START Supplied data

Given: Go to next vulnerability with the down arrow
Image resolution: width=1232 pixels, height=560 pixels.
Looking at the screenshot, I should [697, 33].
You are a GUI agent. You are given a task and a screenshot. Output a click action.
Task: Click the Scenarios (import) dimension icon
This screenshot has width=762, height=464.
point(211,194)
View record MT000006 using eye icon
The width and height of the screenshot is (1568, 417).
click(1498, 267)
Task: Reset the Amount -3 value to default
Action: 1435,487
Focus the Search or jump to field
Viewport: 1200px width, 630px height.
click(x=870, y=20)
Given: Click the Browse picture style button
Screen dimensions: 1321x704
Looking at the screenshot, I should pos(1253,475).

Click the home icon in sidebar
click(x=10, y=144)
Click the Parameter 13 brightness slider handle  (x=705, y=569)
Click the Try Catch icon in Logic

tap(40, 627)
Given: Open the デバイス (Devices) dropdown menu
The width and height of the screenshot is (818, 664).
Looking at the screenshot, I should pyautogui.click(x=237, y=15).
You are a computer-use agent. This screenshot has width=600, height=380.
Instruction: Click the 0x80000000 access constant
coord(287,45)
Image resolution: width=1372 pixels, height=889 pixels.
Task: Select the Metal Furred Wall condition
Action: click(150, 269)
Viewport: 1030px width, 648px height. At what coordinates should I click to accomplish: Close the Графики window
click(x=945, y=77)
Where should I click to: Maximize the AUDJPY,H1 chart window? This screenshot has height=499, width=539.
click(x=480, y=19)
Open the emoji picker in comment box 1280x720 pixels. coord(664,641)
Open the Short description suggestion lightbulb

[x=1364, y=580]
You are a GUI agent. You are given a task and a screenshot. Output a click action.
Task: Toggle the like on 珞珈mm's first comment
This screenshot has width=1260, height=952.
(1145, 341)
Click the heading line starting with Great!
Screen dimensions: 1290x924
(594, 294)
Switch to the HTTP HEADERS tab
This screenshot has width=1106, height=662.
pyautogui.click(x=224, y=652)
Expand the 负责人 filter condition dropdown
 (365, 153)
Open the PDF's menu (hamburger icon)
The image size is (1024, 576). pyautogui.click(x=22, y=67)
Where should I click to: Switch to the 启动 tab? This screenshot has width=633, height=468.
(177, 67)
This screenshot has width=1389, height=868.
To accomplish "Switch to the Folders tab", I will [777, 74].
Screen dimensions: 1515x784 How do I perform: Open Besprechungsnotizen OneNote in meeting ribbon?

END Supplied data

### [Activity]
When a line in the material above includes the word "with", copy that line.

### [Exercise response]
Given: Go to next vulnerability with the down arrow
Click the heading line starting with Great!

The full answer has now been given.